Big Data is hurtling towards us in a big way. It is already in the news and the blip seems to getting bigger. Big Data will soon become the key driver for almost any kind of decision that is to be made in manufacturing, retail, finance all the way to astronomy, oceanography etc. The common aspect of all industries and areas is that data is generated in the order of several petabytes to exabytes. Big Data is the technique to analyze such large volumes of data.

Big Data represents the technique to handle the huge deluge of data that is already becoming enmeshed in our lives. Multiple disparate, varied streams of data (text. tweets, click streams, html) flow through with tremendous volume & velocity. The key aspects of data in the world are the volume, variety and the velocity. It is never ending and never seems to stop. How do we handle this deluge? How do we make sense of this data is what Big Data is all about.

Big Data provides algorithms to find patterns, determine trends or classify data depending on the features provided. It is supposed to enable the decision makes to make key decisions based on the answers the algorithms spew forth.

Big Data is also complicated by the fact that data comes is multiple forms from click streams, tweets, html, texts, CSVs, structured and non –structured data.

The ability to detect patterns, determine trends, classify, identify outliers is no easy task

In this post I try to take a philosophical look at Big Data and ask whether it can really help us. Will it help or will take is on wild goose chase? Can we trust the results?
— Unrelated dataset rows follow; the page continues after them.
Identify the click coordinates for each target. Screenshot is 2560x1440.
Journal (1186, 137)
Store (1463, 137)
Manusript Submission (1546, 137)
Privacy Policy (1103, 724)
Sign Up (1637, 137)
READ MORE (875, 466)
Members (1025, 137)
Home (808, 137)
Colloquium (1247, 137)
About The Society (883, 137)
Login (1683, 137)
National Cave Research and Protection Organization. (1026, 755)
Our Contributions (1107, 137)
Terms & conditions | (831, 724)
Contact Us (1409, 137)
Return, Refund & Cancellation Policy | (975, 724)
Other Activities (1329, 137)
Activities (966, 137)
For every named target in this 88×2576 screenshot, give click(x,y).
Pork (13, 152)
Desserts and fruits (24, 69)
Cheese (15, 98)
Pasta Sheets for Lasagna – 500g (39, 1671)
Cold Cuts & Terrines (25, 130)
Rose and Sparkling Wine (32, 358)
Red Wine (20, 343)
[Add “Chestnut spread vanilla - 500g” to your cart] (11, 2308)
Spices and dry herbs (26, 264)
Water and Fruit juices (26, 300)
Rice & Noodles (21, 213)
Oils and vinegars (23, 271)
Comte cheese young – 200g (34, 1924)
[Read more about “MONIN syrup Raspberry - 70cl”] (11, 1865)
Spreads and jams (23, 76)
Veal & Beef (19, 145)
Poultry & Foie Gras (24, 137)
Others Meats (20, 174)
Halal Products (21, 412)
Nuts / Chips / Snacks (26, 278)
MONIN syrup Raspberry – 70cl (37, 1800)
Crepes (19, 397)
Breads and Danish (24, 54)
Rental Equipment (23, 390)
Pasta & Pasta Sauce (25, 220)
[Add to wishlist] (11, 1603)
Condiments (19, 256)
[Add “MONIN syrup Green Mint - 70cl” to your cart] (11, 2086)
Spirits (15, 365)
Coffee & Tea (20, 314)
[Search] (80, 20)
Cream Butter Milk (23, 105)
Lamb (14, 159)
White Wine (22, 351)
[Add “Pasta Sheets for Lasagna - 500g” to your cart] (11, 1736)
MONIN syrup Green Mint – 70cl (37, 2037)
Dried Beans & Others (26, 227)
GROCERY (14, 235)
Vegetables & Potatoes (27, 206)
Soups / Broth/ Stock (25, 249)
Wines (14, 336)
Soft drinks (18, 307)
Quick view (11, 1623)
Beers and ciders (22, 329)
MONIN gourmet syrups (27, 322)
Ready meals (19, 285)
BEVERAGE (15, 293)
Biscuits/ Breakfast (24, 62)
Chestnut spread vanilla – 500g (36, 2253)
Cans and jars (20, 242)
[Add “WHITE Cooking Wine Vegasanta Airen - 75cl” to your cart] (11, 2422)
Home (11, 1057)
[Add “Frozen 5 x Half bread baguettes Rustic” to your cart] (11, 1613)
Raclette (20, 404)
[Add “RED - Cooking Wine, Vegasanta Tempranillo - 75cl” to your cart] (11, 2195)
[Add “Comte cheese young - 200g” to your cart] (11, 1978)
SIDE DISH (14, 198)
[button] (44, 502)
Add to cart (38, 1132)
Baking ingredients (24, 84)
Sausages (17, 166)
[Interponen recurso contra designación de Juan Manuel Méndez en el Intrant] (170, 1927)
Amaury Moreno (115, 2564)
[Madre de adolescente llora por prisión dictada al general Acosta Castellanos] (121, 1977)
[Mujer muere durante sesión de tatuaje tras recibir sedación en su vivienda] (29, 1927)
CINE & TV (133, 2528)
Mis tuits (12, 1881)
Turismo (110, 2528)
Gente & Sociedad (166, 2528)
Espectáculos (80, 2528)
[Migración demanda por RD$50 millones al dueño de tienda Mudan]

Big Data depends on algorithms to make sense of data. Big Data deals with data that is in the order of Petabytes to Exabytes. At this scale with multiple features our cognitive abilities are of no use. We must rely on machines and algorithms to make sense of these large amounts of data. Our mind can handle a few hundred data points and at most 3 dimensions. Beyond that the data can hardly make any sense.

Data by itself, in the absence of features & algorithms, is indistinguishable from noise. It is data science that makes sense of data. Data science separates the signal from the noise.

It is the algorithms that try to determine the best fit for a given set of data. But how reliable are the results. For example let us take the following case

An unsupervised learning algorithm for the above data points could try to separate the data into 2 sets. Clearly this is one way but what is more appropriate is that we have 2 shapes, the circle & the rectangle. A machine algorithm would try to work based on the features that we choose. Are we in a position to decide whether the answer the algorithm gives us is correct? We have no way of knowing because the amount of data is beyond our cognitive capabilities,

In other words, Big Data is full of perils and pitfalls.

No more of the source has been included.